Quand l'informatique est un facteur d'improductivité

La version originale de cet article a paru dans la revue Le Manager, le Mensuel de l'Entreprise, 

No. 92, mars 2004, page 23


Par Mohamed Louadi, PhD

Curieusement, dans le rapport intitulé Ces millions qui s'échappent, publié en octobre 2003 par Proudfoot Consulting, donnant les résultats d'une étude internationale sur la productivité des entreprises, l’informatique ressort comme un frein à la productivité (voir Productivité et investissements, L’Économiste Maghrébin, Janvier 2004, page 130).

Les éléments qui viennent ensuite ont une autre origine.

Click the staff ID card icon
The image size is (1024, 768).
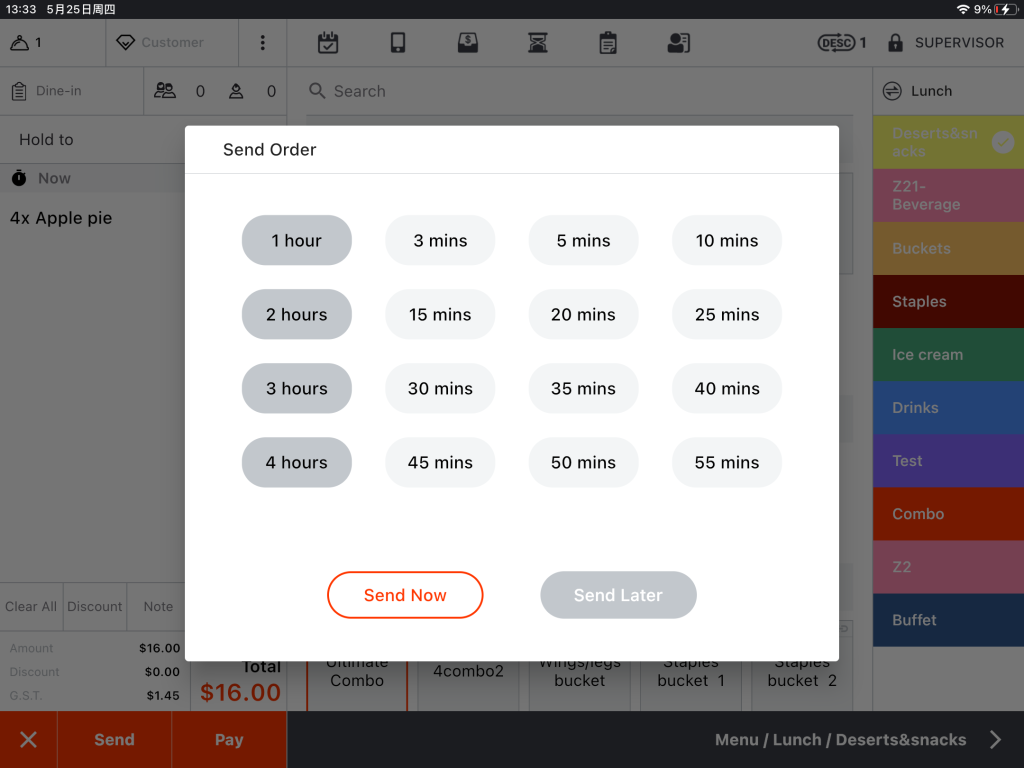[678, 43]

Scrutant la productivité des entreprises dans des pays tels que l’Afrique du Sud, l’Allemagne, l’Australie, l’Espagne, les États-Unis, la France et le Royaume-Uni, le rapport observe que l’informatique, talonnant l’insuffisance de la planification, l’inadaptation de la supervision, le manque de motivation, mais devançant l’inefficacité des communications, représente 8% du temps improductif en 2000 et 2001 et 6% en 2003.

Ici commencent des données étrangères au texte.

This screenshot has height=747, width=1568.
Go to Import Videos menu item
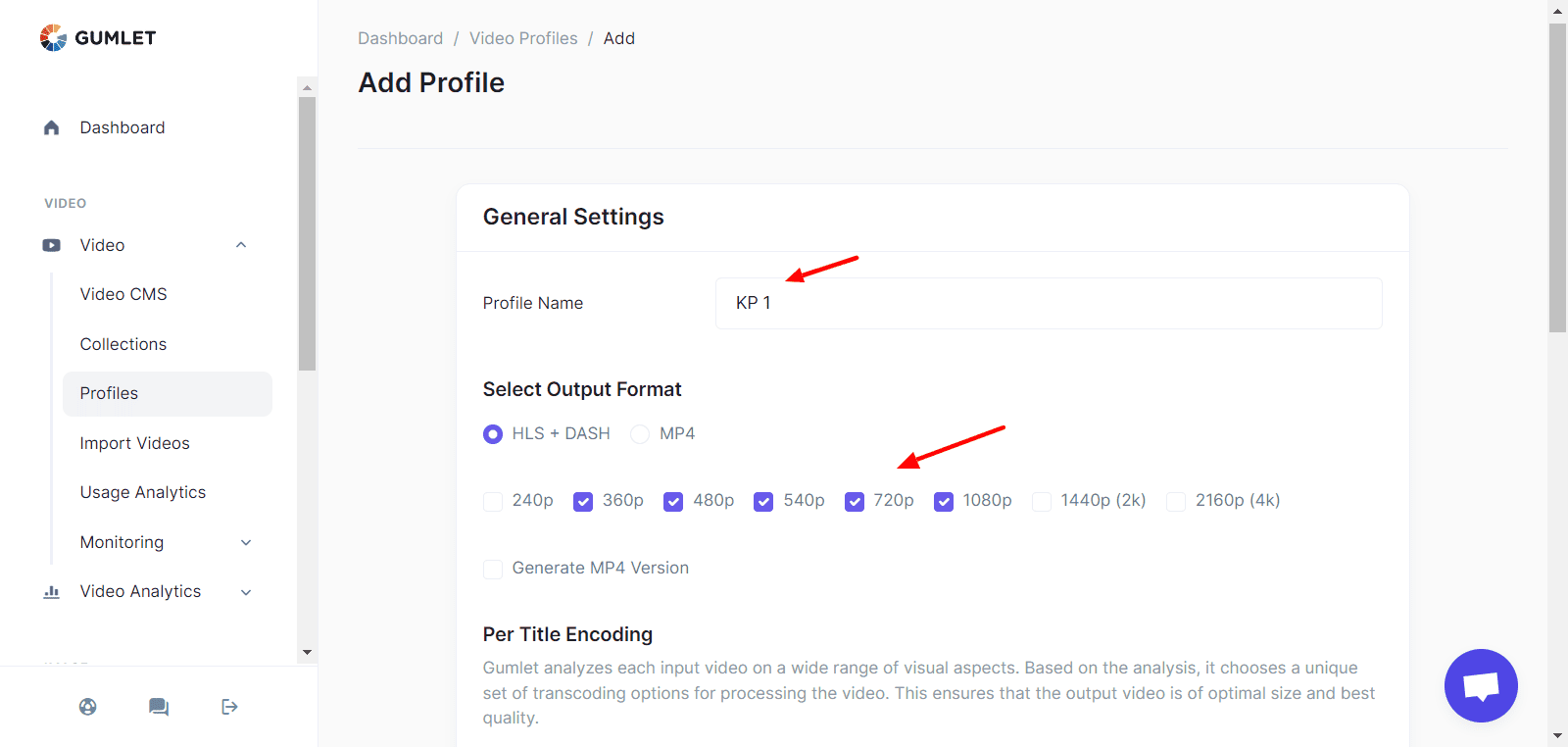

Le rapport relève que les pays les plus affectés, en l’occurrence l’Allemagne, la France et l’Afrique du Sud, sont justement ceux qui investissent le plus dans l’informatique. Le rapport d’ajouter que plus la technologie est présente et plus les problèmes techniques risquent de se multiplier et qu’on continue, souvent à tort, de considérer la technologie comme la panacée pour la productivité. Or, l’informatique et les  technologies de l’information ne peuvent permettre à elles seules d’exploiter la totalité du potentiel productif d’une organisation (sic!).

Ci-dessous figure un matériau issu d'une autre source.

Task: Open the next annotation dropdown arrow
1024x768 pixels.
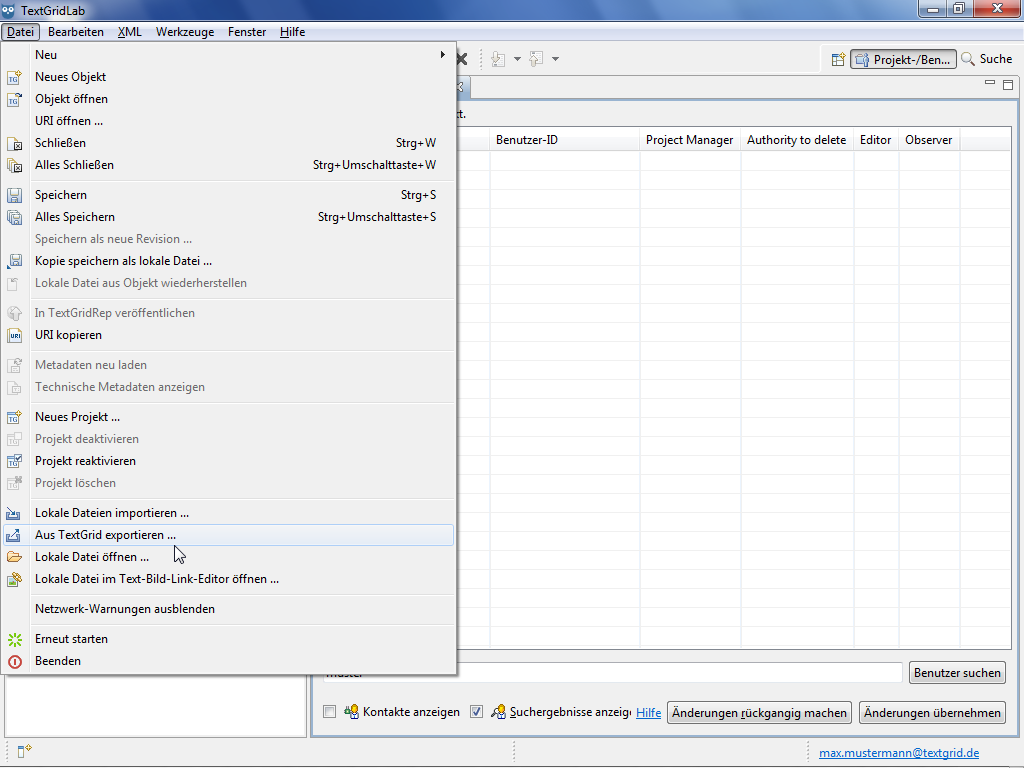Action: click(x=517, y=60)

Les causes de l’improductivité à laquelle l’informatique contribue ont été étayées dans le rapport de Proudfoot. Elles incluent les échanges de courriers électroniques alors qu’une rencontre aurait été plus appropriée, la surcharge d’informations, l’insuffisance d’informations malgré l’abondance des données générées, le temps perdu passé à rechercher des informations mal rangées ou mal archivées, les pannes d’ordinateurs, les données corrompues à cause d’infections virales, la mauvaise communication entre les systèmes, les doublons, l’intégration d’outils informatiques à des processus existants sans analyse, modifications ou améliorations préalables.

Rares ont été les fois où ces causes ont été rassemblées dans un même rapport et ces problèmes détectés en même temps (rappelons que 1440 entreprises ont servi de base à l’étude).

Ainsi le débat est rouvert et le révisionnisme s’annonce avec peut-être les mêmes couleurs que le fameux paradoxe de Solow qui a un jour déclaré que l’on pouvait voir les ordinateurs partout sauf dans les statistiques de la productivité.

Des échanges de courriers électroniques infructueux à leur mauvaise préparation au passage aux systèmes intégrés, les entreprises tunisiennes se voient là prévenues car ce qui est arrivé ailleurs peut très bien arriver ici, à la différence que la marge de manœuvre est bien plus mince.